Text segment:

○ ○ ○ ○ ○

Midway North CDP, Texas – Racial and ethnic composition Note: the US Census treats Hispanic/Latino as an ethnic category. This table excludes Latinos from the racial categories and assigns them to a separate category. Hispanics/Latinos may be of any race.
| Race / Ethnicity (NH = Non-Hispanic) | Pop 2000 | Pop 2010 | Pop 2020 | % 2000 | % 2010 | % 2020 |
|---|---|---|---|---|---|---|
| White alone (NH) | 35 | 54 | 52 | 0.89% | 1.14% | 1.23% |
| Black or African American alone (NH) | 3 | 9 | 2 | 0.08% | 0.19% | 0.05% |
| Native American or Alaska Native alone (NH) | 0 | 2 | 1 | 0.00% | 0.04% | 0.02% |
| Asian alone (NH) | 0 | 0 | 0 | 0.00% | 0.00% | 0.00% |
| Native Hawaiian or Pacific Islander alone (NH) | 0 | 0 | 0 | 0.00% | 0.00% | 0.00% |
| Other race alone (NH) | 0 | 1 | 7 | 0.00% | 0.02% | 0.17% |
| Mixed race or Multiracial (NH) | 3 | 2 | 5 | 0.08% | 0.04% | 0.12% |
| Hispanic or Latino (any race) | 3,905 | 4,684 | 4,165 | 98.96% | 98.57% | 98.42% |
| Total | 3,946 | 4,752 | 4,232 | 100.00% | 100.00% | 100.00% |

===2020 census===
As of the 2020 census, Midway North had a population of 4,232. The median age was 29.8 years. 29.5% of residents were under the age of 18 and 9.0% of residents were 65 years of age or older. For every 100 females there were 99.6 males, and for every 100 females age 18 and over there were 98.6 males age 18 and over.

100.0% of residents lived in urban areas, while 0.0% lived in rural areas.

There were 1,082 households in Midway North, of which 47.0% had children under the age of 18 living in them. Of all households, 60.7% were married-couple households, 12.7% were households with a male householder and no spouse or partner present, and 22.0% were households with a female householder and no spouse or partner present. About 11.0% of all households were made up of individuals and 5.3% had someone living alone who was 65 years of age or older.

There were 1,156 housing units, of which 6.4% were vacant. The homeowner vacancy rate was 1.0% and the rental vacancy rate was 4.7%.

===2000 census===
As of the 2000 census, there were 3,946 people, 834 households, and 783 families residing in the CDP. The population density was 1,908.7 PD/sqmi. There were 902 housing units at an average density of 436.3 /sqmi. The racial makeup of the CDP was 88.70% White, 0.15% African American, 0.18% Native American, 9.96% from other races, and 1.01% from two or more races. Hispanic or Latino of any race were 98.96% of the population.

There were 834 households, out of which 68.6% had children under the age of 18 living with them, 77.6% were married couples living together, 13.2% had a female householder with no husband present, and 6.0% were non-families. 4.2% of all households were made up of individuals, and 1.4% had someone living alone who was 65 years of age or older. The average household size was 4.73 and the average family size was 4.88.

○ ○ ○ ○ ○

Directions:
A – Reproduce the Midway North demographics text starting with "There were 1,082" and going on through "rate was 4.7%.".
B – In the Midway North demographics text, what was the median age as of the 2020 census?
Work from the Midway North demographics text alone.

○ ○ ○ ○ ○

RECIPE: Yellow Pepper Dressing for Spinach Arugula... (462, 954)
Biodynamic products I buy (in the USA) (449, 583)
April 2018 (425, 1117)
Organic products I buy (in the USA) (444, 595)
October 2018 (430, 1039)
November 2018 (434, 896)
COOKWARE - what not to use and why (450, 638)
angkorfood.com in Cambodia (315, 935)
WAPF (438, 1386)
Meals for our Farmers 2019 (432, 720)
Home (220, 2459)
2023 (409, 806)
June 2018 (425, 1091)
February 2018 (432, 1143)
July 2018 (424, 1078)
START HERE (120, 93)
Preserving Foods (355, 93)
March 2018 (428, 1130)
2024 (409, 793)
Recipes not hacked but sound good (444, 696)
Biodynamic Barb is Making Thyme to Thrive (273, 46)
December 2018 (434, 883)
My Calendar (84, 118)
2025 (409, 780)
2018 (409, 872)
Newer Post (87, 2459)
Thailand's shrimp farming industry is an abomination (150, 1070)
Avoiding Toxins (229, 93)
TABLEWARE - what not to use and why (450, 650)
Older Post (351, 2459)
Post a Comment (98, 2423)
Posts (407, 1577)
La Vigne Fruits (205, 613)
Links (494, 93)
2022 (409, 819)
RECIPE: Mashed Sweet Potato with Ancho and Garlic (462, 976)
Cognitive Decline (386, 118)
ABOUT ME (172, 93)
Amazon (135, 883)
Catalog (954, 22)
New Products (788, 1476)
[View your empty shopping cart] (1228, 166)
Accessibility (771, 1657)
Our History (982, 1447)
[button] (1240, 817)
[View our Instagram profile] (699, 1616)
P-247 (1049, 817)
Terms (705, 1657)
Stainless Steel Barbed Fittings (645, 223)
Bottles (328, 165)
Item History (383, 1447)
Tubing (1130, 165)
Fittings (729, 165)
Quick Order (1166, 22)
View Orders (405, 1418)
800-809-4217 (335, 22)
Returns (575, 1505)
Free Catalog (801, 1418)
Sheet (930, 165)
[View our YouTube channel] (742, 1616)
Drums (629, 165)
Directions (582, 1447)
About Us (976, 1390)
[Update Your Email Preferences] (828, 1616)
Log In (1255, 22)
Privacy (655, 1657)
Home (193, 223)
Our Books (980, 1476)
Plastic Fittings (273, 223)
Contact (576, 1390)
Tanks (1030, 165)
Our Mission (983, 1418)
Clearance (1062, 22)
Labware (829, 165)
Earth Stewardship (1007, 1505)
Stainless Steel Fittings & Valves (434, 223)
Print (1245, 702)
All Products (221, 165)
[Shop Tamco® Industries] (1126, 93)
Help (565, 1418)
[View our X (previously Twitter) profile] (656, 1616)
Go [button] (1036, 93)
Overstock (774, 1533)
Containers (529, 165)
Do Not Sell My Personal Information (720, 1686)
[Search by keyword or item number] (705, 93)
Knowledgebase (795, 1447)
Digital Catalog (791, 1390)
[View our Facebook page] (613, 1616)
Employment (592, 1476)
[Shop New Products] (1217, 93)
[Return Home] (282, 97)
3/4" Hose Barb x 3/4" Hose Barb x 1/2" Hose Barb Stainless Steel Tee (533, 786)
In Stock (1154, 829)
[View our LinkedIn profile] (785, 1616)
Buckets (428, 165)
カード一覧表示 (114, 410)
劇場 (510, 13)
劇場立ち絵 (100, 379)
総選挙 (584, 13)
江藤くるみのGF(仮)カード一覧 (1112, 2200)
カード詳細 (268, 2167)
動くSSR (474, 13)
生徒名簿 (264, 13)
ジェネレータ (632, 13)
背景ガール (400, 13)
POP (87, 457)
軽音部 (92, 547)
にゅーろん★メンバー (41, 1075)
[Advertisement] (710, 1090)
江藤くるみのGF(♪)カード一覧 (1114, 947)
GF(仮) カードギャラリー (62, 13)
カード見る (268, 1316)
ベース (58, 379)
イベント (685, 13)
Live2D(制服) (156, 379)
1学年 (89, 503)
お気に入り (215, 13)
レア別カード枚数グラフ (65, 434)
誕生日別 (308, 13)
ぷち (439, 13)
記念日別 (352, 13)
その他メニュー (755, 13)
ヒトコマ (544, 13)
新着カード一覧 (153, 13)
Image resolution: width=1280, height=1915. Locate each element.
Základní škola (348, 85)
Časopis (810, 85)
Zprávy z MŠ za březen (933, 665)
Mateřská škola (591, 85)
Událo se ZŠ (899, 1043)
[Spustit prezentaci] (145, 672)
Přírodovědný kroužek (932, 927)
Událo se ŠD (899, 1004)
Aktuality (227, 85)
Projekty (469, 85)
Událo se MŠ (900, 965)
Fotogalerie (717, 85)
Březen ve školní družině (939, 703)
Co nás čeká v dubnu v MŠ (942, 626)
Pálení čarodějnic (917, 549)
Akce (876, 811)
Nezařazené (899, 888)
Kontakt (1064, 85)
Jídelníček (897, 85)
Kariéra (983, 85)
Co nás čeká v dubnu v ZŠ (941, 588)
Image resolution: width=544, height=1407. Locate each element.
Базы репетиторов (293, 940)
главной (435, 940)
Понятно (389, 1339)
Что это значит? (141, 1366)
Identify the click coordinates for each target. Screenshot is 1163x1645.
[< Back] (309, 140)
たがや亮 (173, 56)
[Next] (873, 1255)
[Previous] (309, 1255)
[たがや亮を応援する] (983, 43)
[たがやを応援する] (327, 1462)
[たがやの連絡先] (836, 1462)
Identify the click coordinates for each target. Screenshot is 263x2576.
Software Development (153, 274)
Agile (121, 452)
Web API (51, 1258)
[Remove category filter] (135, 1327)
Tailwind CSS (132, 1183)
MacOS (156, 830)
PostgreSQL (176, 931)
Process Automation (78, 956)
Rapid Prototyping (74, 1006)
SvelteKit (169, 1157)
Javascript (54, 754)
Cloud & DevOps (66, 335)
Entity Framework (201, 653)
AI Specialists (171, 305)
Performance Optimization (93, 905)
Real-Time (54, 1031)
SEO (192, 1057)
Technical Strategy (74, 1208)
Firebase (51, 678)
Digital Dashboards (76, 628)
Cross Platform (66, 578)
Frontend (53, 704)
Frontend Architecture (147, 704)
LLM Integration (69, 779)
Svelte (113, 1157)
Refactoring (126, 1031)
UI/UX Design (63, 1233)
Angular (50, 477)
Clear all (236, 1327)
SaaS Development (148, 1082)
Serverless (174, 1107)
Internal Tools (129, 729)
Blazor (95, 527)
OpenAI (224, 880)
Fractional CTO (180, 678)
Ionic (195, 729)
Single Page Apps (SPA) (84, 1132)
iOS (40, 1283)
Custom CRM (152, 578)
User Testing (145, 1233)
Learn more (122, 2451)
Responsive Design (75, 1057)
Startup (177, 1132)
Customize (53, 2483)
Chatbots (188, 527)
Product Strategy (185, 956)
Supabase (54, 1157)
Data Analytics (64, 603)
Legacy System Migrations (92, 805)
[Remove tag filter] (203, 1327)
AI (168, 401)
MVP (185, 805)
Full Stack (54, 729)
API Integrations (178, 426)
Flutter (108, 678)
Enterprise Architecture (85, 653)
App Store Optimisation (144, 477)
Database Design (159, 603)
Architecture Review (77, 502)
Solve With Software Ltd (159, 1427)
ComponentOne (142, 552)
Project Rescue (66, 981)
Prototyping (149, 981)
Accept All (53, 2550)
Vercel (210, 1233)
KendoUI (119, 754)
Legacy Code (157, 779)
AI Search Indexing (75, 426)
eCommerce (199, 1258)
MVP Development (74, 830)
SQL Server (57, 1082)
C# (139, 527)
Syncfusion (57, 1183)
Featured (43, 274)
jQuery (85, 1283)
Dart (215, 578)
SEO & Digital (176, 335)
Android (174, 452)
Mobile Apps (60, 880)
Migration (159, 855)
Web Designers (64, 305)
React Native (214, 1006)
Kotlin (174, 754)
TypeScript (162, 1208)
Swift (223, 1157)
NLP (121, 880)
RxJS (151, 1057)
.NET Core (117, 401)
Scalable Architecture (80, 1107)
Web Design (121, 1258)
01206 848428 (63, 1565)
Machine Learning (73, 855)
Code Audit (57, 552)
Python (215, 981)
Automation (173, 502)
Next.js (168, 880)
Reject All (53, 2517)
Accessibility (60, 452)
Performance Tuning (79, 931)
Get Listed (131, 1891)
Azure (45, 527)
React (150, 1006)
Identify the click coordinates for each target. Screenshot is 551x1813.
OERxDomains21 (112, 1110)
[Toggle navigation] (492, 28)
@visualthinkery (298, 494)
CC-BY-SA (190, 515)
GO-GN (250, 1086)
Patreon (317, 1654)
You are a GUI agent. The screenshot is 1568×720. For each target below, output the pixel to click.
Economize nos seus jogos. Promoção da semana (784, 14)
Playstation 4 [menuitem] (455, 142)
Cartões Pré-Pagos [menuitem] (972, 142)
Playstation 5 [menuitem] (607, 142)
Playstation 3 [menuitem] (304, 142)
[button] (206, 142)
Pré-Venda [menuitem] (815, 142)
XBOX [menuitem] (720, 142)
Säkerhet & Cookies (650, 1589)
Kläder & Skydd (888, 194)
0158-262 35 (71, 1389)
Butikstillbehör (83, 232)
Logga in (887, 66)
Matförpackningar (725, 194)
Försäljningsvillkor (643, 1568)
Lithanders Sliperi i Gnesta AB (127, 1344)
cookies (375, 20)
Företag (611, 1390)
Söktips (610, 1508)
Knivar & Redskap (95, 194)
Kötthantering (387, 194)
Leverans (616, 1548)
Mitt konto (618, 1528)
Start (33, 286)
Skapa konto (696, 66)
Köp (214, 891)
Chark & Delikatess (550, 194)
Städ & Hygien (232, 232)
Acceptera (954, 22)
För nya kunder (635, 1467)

○ ○ ○ ○ ○

Your written answers:
A –
There were 1,082 households in Midway North, of which 47.0% had children under the age of 18 living in them. Of all households, 60.7% were married-couple households, 12.7% were households with a male householder and no spouse or partner present, and 22.0% were households with a female householder and no spouse or partner present. About 11.0% of all households were made up of individuals and 5.3% had someone living alone who was 65 years of age or older.

There were 1,156 housing units, of which 6.4% were vacant. The homeowner vacancy rate was 1.0% and the rental vacancy rate was 4.7%.

B – 29.8 years